*Task*
List as a numbered list the lines running from the line that contains "You are a computer-use" through the end of the records, both ends included, leaving out blank lines. Omit the pictures from your answer.

═════ Source data ═════

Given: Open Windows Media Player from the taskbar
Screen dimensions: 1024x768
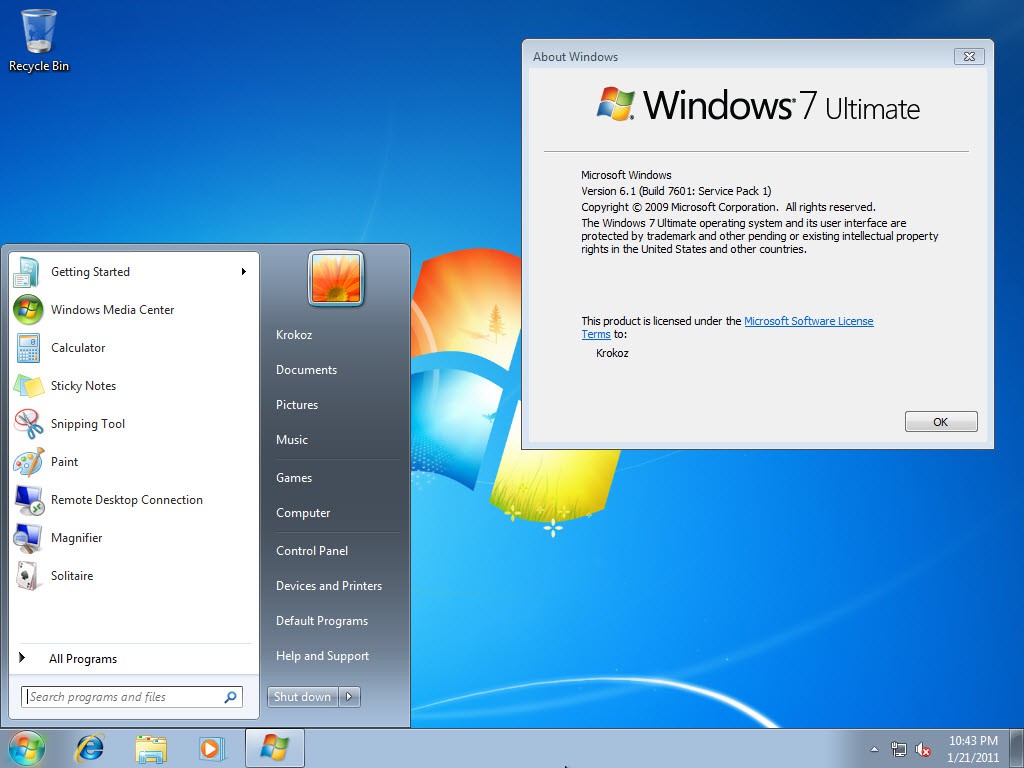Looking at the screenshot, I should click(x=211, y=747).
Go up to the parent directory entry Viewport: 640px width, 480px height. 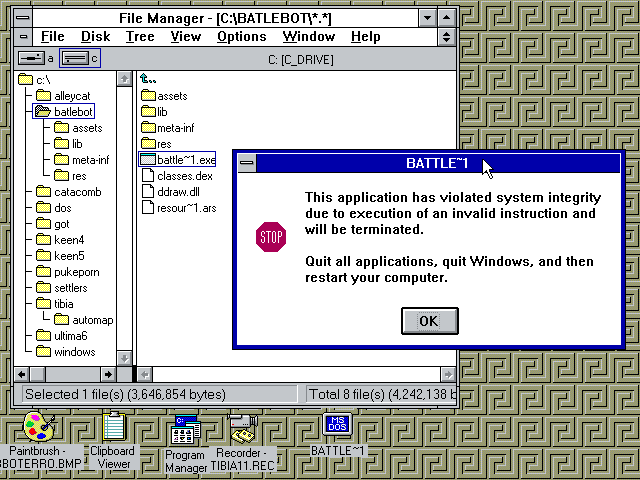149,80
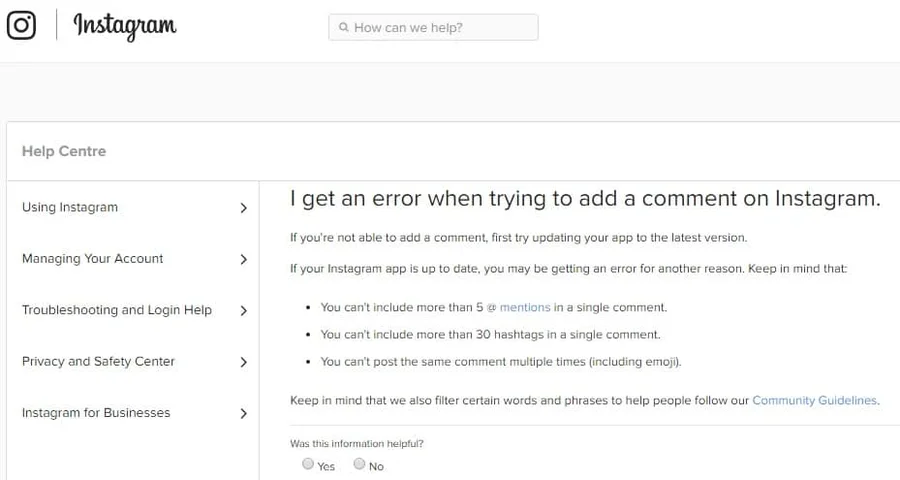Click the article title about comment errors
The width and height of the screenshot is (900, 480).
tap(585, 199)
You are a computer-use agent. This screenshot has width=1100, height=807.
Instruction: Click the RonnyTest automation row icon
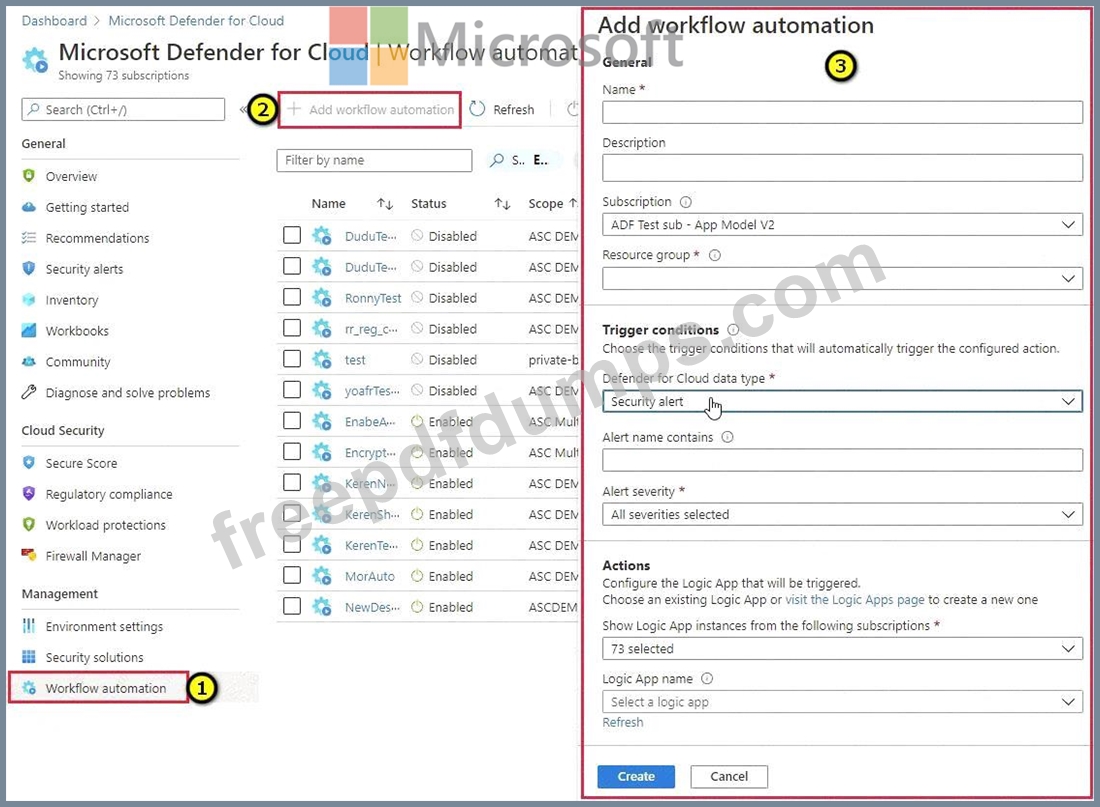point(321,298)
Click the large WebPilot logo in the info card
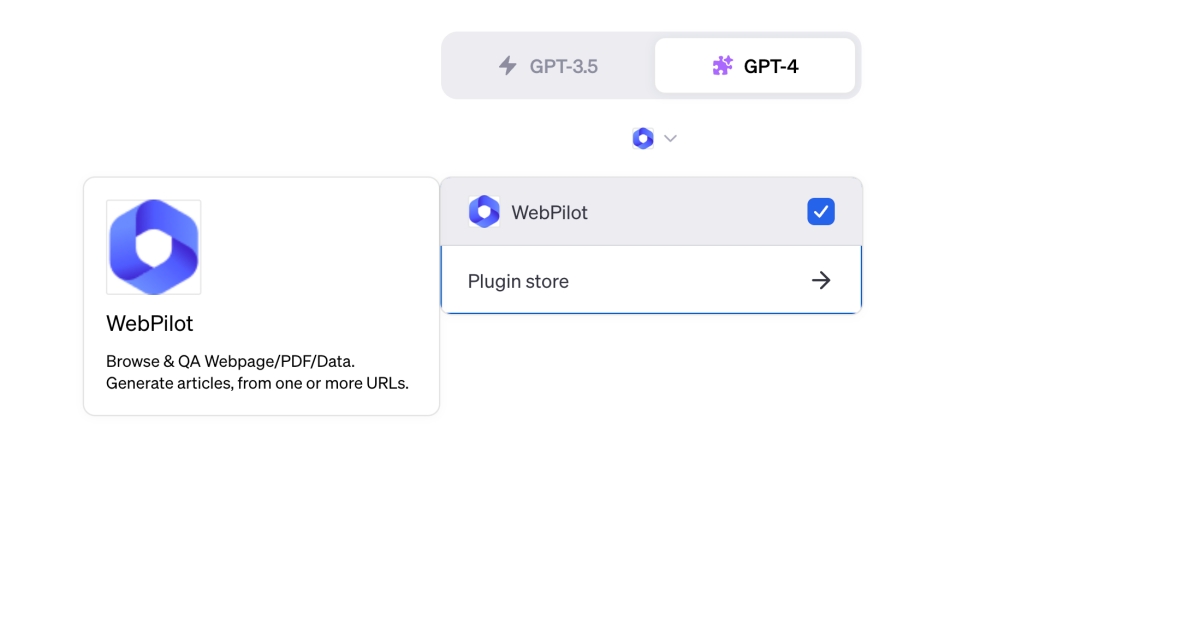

═════

*In response*
1. You are a computer-use agent. This screenshot has width=1100, height=807.
2. Instruction: Click the RonnyTest automation row icon
3. point(321,298)
4. Click the large WebPilot logo in the info card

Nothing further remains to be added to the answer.